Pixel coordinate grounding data
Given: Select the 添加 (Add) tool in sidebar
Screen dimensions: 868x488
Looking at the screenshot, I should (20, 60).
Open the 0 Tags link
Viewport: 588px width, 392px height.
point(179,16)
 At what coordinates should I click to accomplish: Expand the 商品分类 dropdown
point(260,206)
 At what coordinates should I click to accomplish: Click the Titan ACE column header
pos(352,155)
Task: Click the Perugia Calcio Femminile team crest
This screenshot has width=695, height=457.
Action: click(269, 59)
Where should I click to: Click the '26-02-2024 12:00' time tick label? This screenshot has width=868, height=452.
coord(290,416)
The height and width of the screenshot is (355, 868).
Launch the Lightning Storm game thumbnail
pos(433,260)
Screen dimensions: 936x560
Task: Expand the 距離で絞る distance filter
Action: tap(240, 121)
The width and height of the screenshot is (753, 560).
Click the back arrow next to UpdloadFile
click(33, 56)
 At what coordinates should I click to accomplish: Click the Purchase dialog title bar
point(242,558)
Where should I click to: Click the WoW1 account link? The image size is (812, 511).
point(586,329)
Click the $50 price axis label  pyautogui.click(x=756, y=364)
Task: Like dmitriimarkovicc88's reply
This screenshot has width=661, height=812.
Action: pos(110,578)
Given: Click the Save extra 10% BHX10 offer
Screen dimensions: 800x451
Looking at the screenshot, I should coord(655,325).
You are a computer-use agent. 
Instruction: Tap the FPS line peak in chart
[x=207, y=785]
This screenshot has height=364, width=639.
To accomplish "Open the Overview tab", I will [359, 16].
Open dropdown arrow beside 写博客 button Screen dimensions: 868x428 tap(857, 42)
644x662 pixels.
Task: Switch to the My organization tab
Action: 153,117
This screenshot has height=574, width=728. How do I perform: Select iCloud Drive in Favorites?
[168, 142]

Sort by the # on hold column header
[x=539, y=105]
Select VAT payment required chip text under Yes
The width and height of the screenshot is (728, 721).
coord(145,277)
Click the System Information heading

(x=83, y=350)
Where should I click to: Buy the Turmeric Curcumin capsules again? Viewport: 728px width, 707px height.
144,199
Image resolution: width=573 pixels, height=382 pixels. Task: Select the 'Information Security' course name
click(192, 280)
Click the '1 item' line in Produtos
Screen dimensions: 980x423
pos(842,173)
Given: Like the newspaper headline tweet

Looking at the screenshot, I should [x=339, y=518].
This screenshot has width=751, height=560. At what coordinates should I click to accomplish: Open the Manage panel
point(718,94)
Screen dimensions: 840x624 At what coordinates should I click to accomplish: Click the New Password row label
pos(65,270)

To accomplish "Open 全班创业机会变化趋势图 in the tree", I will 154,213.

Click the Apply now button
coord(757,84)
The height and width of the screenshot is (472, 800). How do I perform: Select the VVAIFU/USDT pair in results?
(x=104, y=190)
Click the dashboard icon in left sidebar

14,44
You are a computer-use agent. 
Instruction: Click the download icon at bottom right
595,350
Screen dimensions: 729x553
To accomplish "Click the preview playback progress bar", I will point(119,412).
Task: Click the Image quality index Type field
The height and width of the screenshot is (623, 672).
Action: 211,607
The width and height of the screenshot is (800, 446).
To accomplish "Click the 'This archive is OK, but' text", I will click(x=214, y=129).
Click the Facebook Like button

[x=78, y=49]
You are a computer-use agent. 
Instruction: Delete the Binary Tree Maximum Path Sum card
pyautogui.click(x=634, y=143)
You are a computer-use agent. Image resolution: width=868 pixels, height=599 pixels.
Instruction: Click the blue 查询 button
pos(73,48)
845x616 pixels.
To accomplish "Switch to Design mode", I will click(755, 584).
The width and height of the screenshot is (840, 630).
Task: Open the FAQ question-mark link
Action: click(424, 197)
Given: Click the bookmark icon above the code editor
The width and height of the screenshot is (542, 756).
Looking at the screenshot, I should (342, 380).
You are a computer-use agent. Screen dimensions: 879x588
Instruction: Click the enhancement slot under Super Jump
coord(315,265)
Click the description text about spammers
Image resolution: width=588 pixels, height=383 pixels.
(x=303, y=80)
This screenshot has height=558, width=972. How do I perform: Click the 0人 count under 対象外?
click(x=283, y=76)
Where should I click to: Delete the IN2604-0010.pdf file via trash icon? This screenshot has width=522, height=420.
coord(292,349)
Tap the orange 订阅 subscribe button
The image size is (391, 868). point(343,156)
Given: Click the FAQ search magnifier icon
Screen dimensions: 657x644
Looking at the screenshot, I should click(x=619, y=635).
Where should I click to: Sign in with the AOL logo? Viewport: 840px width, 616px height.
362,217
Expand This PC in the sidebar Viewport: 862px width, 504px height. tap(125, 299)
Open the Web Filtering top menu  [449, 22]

(PROMPT): Would you give the entries back word for word?

(REPLY TO THE TASK):
Given: Select the 添加 (Add) tool in sidebar
Screen dimensions: 868x488
Looking at the screenshot, I should (20, 60).
Open the 0 Tags link
Viewport: 588px width, 392px height.
point(179,16)
 At what coordinates should I click to accomplish: Expand the 商品分类 dropdown
point(260,206)
 At what coordinates should I click to accomplish: Click the Titan ACE column header
pos(352,155)
Task: Click the Perugia Calcio Femminile team crest
This screenshot has width=695, height=457.
Action: click(269, 59)
Where should I click to: Click the '26-02-2024 12:00' time tick label? This screenshot has width=868, height=452.
coord(290,416)
The height and width of the screenshot is (355, 868).
Launch the Lightning Storm game thumbnail
pos(433,260)
Screen dimensions: 936x560
Task: Expand the 距離で絞る distance filter
Action: tap(240, 121)
The width and height of the screenshot is (753, 560).
Click the back arrow next to UpdloadFile
click(33, 56)
 At what coordinates should I click to accomplish: Click the Purchase dialog title bar
point(242,558)
Where should I click to: Click the WoW1 account link? The image size is (812, 511).
point(586,329)
Click the $50 price axis label  pyautogui.click(x=756, y=364)
Task: Like dmitriimarkovicc88's reply
This screenshot has width=661, height=812.
Action: pos(110,578)
Given: Click the Save extra 10% BHX10 offer
Screen dimensions: 800x451
Looking at the screenshot, I should coord(655,325).
You are a computer-use agent. 
Instruction: Tap the FPS line peak in chart
[x=207, y=785]
This screenshot has height=364, width=639.
To accomplish "Open the Overview tab", I will [359, 16].
Open dropdown arrow beside 写博客 button Screen dimensions: 868x428 tap(857, 42)
644x662 pixels.
Task: Switch to the My organization tab
Action: 153,117
This screenshot has height=574, width=728. How do I perform: Select iCloud Drive in Favorites?
[168, 142]

Sort by the # on hold column header
[x=539, y=105]
Select VAT payment required chip text under Yes
The width and height of the screenshot is (728, 721).
coord(145,277)
Click the System Information heading

(x=83, y=350)
Where should I click to: Buy the Turmeric Curcumin capsules again? Viewport: 728px width, 707px height.
144,199
Image resolution: width=573 pixels, height=382 pixels. Task: Select the 'Information Security' course name
click(192, 280)
Click the '1 item' line in Produtos
Screen dimensions: 980x423
pos(842,173)
Given: Like the newspaper headline tweet

Looking at the screenshot, I should [x=339, y=518].
This screenshot has width=751, height=560. At what coordinates should I click to accomplish: Open the Manage panel
point(718,94)
Screen dimensions: 840x624 At what coordinates should I click to accomplish: Click the New Password row label
pos(65,270)

To accomplish "Open 全班创业机会变化趋势图 in the tree", I will 154,213.

Click the Apply now button
coord(757,84)
The height and width of the screenshot is (472, 800). How do I perform: Select the VVAIFU/USDT pair in results?
(x=104, y=190)
Click the dashboard icon in left sidebar

14,44
You are a computer-use agent. 
Instruction: Click the download icon at bottom right
595,350
Screen dimensions: 729x553
To accomplish "Click the preview playback progress bar", I will point(119,412).
Task: Click the Image quality index Type field
The height and width of the screenshot is (623, 672).
Action: 211,607
The width and height of the screenshot is (800, 446).
To accomplish "Click the 'This archive is OK, but' text", I will click(x=214, y=129).
Click the Facebook Like button

[x=78, y=49]
You are a computer-use agent. 
Instruction: Delete the Binary Tree Maximum Path Sum card
pyautogui.click(x=634, y=143)
You are a computer-use agent. Image resolution: width=868 pixels, height=599 pixels.
Instruction: Click the blue 查询 button
pos(73,48)
845x616 pixels.
To accomplish "Switch to Design mode", I will click(755, 584).
The width and height of the screenshot is (840, 630).
Task: Open the FAQ question-mark link
Action: click(424, 197)
Given: Click the bookmark icon above the code editor
The width and height of the screenshot is (542, 756).
Looking at the screenshot, I should (342, 380).
You are a computer-use agent. Screen dimensions: 879x588
Instruction: Click the enhancement slot under Super Jump
coord(315,265)
Click the description text about spammers
Image resolution: width=588 pixels, height=383 pixels.
(x=303, y=80)
This screenshot has height=558, width=972. How do I perform: Click the 0人 count under 対象外?
click(x=283, y=76)
Where should I click to: Delete the IN2604-0010.pdf file via trash icon? This screenshot has width=522, height=420.
coord(292,349)
Tap the orange 订阅 subscribe button
The image size is (391, 868). point(343,156)
Given: Click the FAQ search magnifier icon
Screen dimensions: 657x644
Looking at the screenshot, I should click(x=619, y=635).
Where should I click to: Sign in with the AOL logo? Viewport: 840px width, 616px height.
362,217
Expand This PC in the sidebar Viewport: 862px width, 504px height. tap(125, 299)
Open the Web Filtering top menu  [449, 22]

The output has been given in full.